Defense companies have been on a tear since 2001, when U.S. troops invaded Afghanistan. The stocks of the biggest players--Boeing (BA), Lockheed Martin (LMT), General Dynamics (GD), and Northrop Grumman (NOC)--have all at least doubled in that time. The spade Defense Index, which tracks large and midsize companies in the industry, has soared 150%, compared with a 40% gain for the Standard & Poor's 500-stock index.
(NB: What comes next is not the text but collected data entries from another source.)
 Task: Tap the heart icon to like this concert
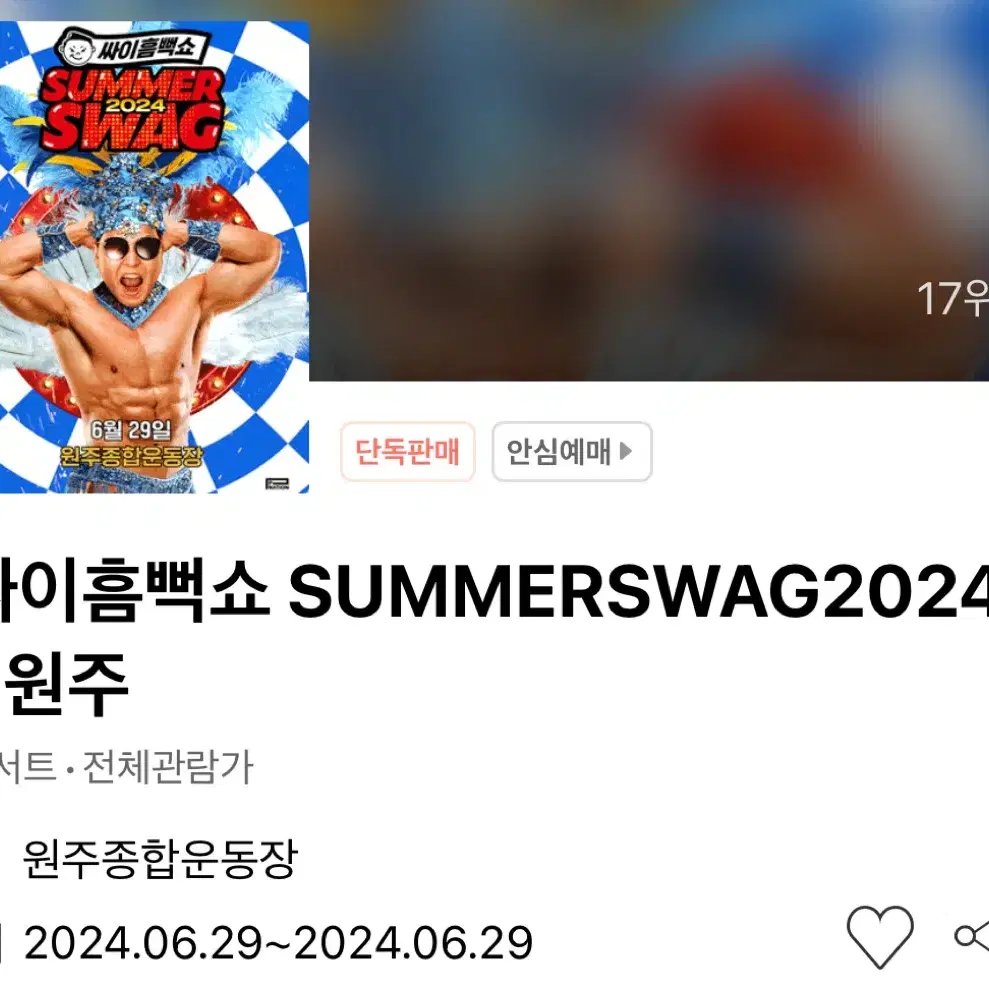[880, 937]
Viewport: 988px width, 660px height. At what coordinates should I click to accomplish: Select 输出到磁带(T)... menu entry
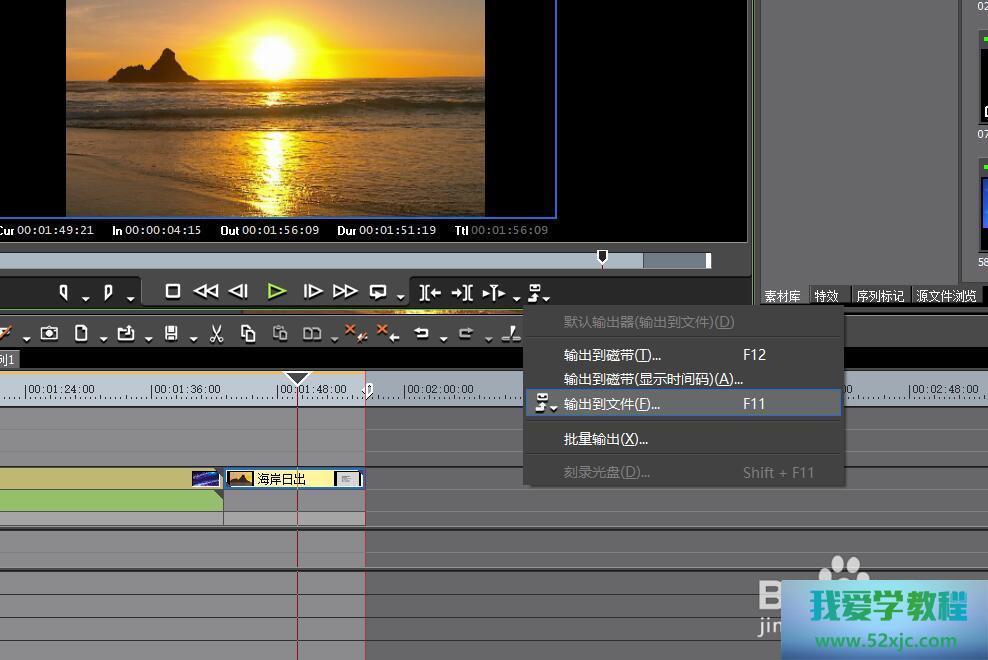pos(612,355)
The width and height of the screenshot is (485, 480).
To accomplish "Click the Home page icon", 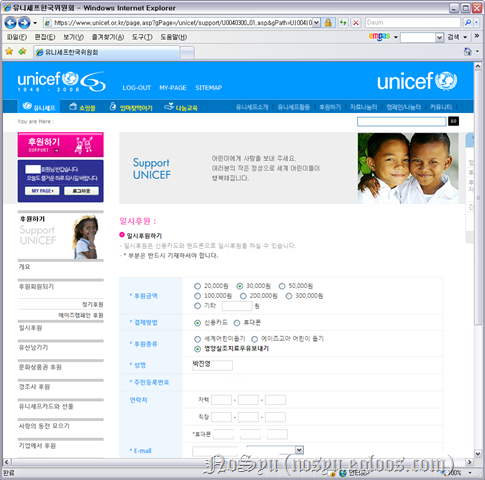I will (x=468, y=51).
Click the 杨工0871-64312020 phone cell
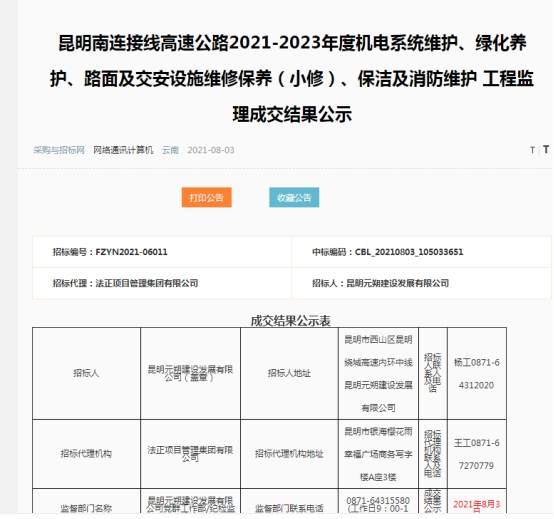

But with most companies trading near their peaks, the price of war stocks is pretty high. At a recent 91, Boeing, which is also benefiting from strong sales in its commercial airplane division, sells for 42 times current earnings, compared with an average of 21 for the s&p 500. The industry, which is usually cheaper than the index, has a rich price-earnings ratio of 26. Even General Dynamics, a relative bargain at 19 times earnings, trades above its five-year average of 15.5. It's not sustainable, says Prudential Equity Group (PRU) analyst Byron Callan. "It's too late to buy, but too soon to sell."
While Northrop Grumman, General Dynamics, and Lockheed Martin declined to comment on their stocks, Jim Albaugh, CEO for Boeing's Integrated Defense Systems, seems unfazed by the recent runup. "You will see some pretty robust [defense] spending" over the next couple of years, predicts Albaugh.
For now at least, he's right: Defense spending is going up. On Feb. 5, the White House asked Congress to cough up $481 billion for the Defense Dept.'s regular operations--an 11% increase--on top of $235 billion for the continuing wars in Iraq and Afghanistan. Already military leaders are replacing damaged equipment and replenishing shrinking ammunition and weapon stocks, which will help outfits like Armor Holdings Inc. (AH), a key supplier of bullets and body armor.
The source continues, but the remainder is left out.